Bill S-201 would also make some changes to the Canada Labour Code, which affects federally regulated employment, stipulating that every employee would be entitled not to undergo or be required to undergo a genetic test. Correspondingly, they would also be entitled not to disclose or be required to disclose the results of a genetic test.
In fact, Bill S-201 makes it clear that employers are not allowed to dismiss, suspend, lay off or demote an employee, impose a financial or other penalty on an employee, or refuse to pay an employee remuneration in respect of any period that the employee would, but for the exercise of the employee’s rights under these provisions, have worked, or take any disciplinary action against or threaten to take any such action against an employee: because the employee refused a request by the employer to undergo a genetic test; because the employee refused to disclose the results of a genetic test; or on the basis of the results of a genetic test undergone by the employee.
Moreover, no one is allowed to disclose to an employer that an employee has undergone a genetic test or disclose to an employer the results of a genetic test, without the written consent of the employee. There is also a provision prohibiting employers from collecting or using the results of a genetic test without the written consent of the employee.
In cases where employees believe that their employers have taken action against them contrary to these rules, they may make a complaint in writing to an inspector. There are several provisions dealing with the complaints process.

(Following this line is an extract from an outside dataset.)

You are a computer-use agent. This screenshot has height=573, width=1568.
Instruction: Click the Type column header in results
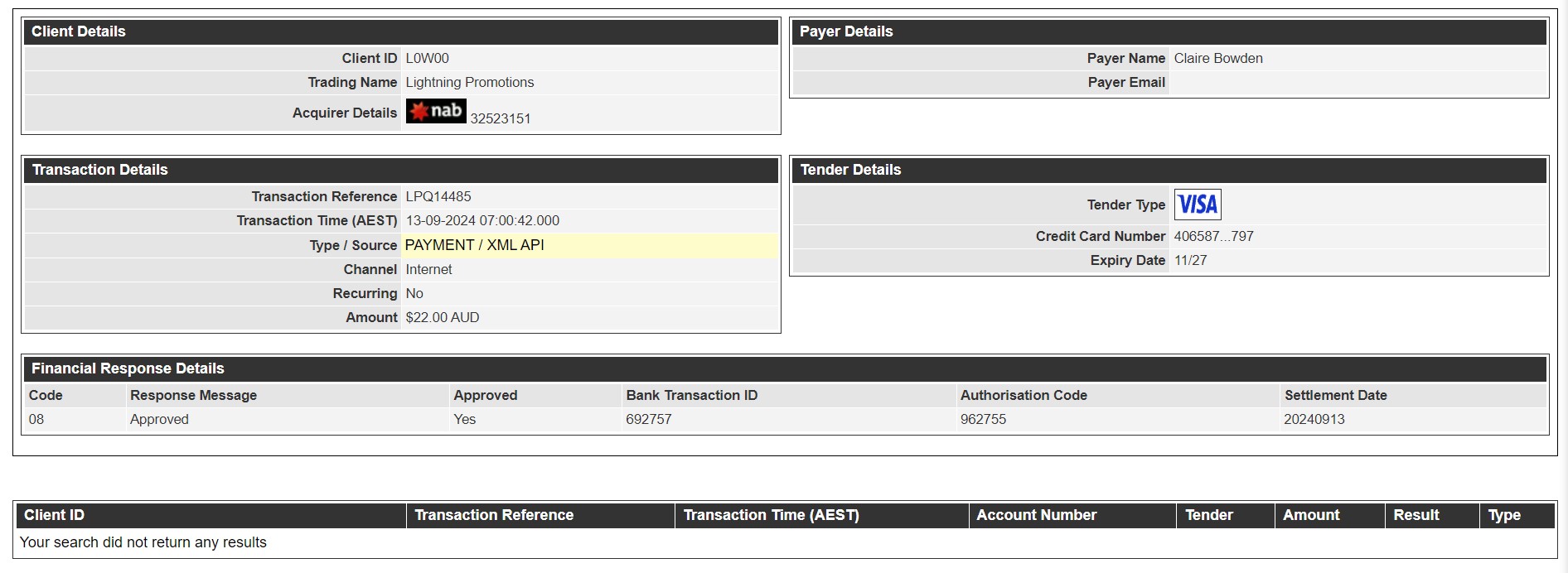[1517, 515]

Finally, Bill S-201 would add some provisions to the Canadian Human Rights Act. In fact, the ground of “genetic characteristics” would be added as one of the prohibited ground of discrimination and harassment. This means that employers would not be allowed to discriminate or harass employees based on this prohibited ground.
Furthermore, there would be a provision specifically stating that, where the ground of discrimination is refusal of a request to undergo a genetic test or to disclose, or authorize the disclosure of, the results of a genetic test, the discrimination is deemed to be on the ground of genetic characteristics.
What were the amendments made after the committee hearing?
On February 24, 2016, the Privacy Commissioner of Canada made comments before the Standing Senate Committee on Human Rights regarding Bill S-201:
We support the aim of Bill S-201 and welcome the general prohibition on the collection of genetic test results as a requirement for providing goods or services or entering into a contract. And for those individuals who wish to provide such information by choice, we support the proposal that consent be in writing. Such measures provide Canadians with more meaningful control over their personal information and are positive from a privacy perspective
Though the Privacy Commissioner of Canada supported Bill S-201, some minor amendments were proposed, which were adopted. For example, the Privacy Commissioner believed that it was unnecessary and potentially harmful to add “information derived from genetic testing” to the definition of personal information in both the Privacy Act and Personal Information Protection and Electronic Documents Act, since personal information is broadly defined as information about an identifiable individual, and information derived from all types of genetic testing is already covered by existing definitions.
The Privacy Commissioner also proposed that the written consent provision contains the words collect, use, and disclose in order to be consistent with privacy laws, so that the prohibition reads, “to collect, use or disclose the results of a genetic test of the individual without the individual’s written consent”.
As mentioned above, Bill S-201 is currently awaiting second reading, and we will keep you posted on any developments in this area.